Document passage
# # # # # # #

July 31, 2010

EIGHT YEARS OF LANGUAGEHAT.

How time flies! As always, I thank my commenters, without whom I wouldn't bother blogging; this time around, I thought I'd link to a selection of posts, one from each year, that I remembered with fondness as I skimmed through the archives:
2002: WHAT HAPPENED TO 'THOU'?
2003: HMONG/MIAO.
2004: MORE BAD WRITING.
2005: DIVAN.
2006: THE MULTIFARIOUS AUBERGINE.
2007: TRANSLATING SUBTEXTS.
2008: NORMAL.
2009: WAR AND PEACE: THE SUMMING UP.
2010 is the year in which we currently are, so history comes to a .

Addendum. Frequent commenter Sashura has done a very flattering post at Tetradki celebrating my octennial, for those who read Russian. (He calls me "русовед и славолюб" ['Russian-knower and Slav-lover'], imitating the fictional writer Evgeny Sazonov's "людовед и душелюб" ['people-knower and soul-lover'], itself a takeoff on those time-honored Russian insults людоед 'cannibal' and душегуб 'murderer' [literally 'people-eater and soul-destroyer' respectively].)

Posted by languagehat at July 31, 2010 03:38 PM
Comments

Your thouey one was interesting.

Posted by: dearieme at July 31, 2010 05:38 PM

Congratulations!

Posted by: David H at July 31, 2010 05:38 PM

Tillykke.

Arlo & Janis is celebrating its Silver Jubilee this week as well.

Posted by: Sili at July 31, 2010 05:48 PM

One question I've always had about thou would be whether the pronunciation /đaʊ/ is in line with how we would be pronouncing it, had its usage remained totally current.

That is: the word 'you' has the same vowel letters in it but thanks to a couple different well-documented shifts we pronounce it /ju:/. I wonder whether, had English speakers not more or less entirely stopped using the word 'thou', it would still be pronounced /đaʊ/. /đaʊ/ has always had the whiff of a spelling pronunciation to me—which is of course silly, because it's not like large swaths of the Anglophone population would have ever really seen 'thou' for the first time in a book of Shakespeare.

Nevertheless there have been short periods of time in my life when I've considered a one-man campaign to reintroduce thou, thee, ye, and (reduced in function) you into our discourse. They have never lasted very long but I must confess that in those moments I have chafed against the diphthong.

Posted by: Z. D. Smith at July 31, 2010 05:52 PM

And the Quakers are no help in this, because so many of those what keep their T-Vs just call everyone 'thee', in all cases. Disgraceful.

Posted by: Z. D. Smith at July 31, 2010 05:56 PM

I've never liked modern "thou"; it reminds me of D.H. Lawrence.

Very interesting posts though, Language. I'm not so good on style, so I found your picking apart of Simon Winchester very helpful.

# # # # # # #

Given material
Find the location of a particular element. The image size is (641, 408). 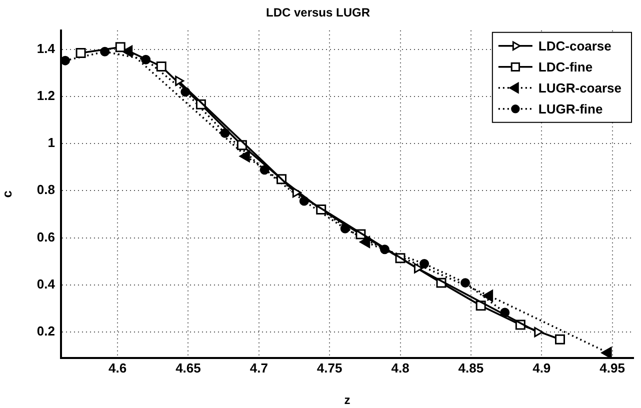

y-tick-label: 0.4 is located at coordinates (46, 284).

# # # # # # #

Tasks to carry out
1) Print the Languagehat anniversary post from "Posted by: dearieme" to "remained totally current.".
2) Continue the Languagehat anniversary post from where it stops.

List of answers
1)
Posted by: dearieme at July 31, 2010 05:38 PM

Congratulations!

Posted by: David H at July 31, 2010 05:38 PM

Tillykke.

Arlo & Janis is celebrating its Silver Jubilee this week as well.

Posted by: Sili at July 31, 2010 05:48 PM

One question I've always had about thou would be whether the pronunciation /đaʊ/ is in line with how we would be pronouncing it, had its usage remained totally current.

2)
Posted by: AJP Crown at July 31, 2010 06:01 PM

I hope he found it helpful too!

Posted by: language hat at July 31, 2010 08:06 PM

@Z D. Smith:

"You" and "thou" weren't always spelt the same. "You" is from OE eow, where "thou" is from OE ţū. And it just so happens that the /u:/ -> /aʊ/ change is a very regular one: cf. hūs -> house, ūre -> our and hlūd -> loud.

So fear not; your pronunciation is perfectly fine, historically speaking.

Posted by: adouma at July 31, 2010 08:49 PM

history comes to a .

Would that not be better written

history comes to a ...

Anyway, mazel tov! May you blog to a hundred and twenty (years).

Posted by: kishnevi at July 31, 2010 09:31 PM

I guess I messed up the html... only half of that comment should have been italicized.

Posted by: kishnevi at July 31, 2010 09:33 PM

Congrats LH!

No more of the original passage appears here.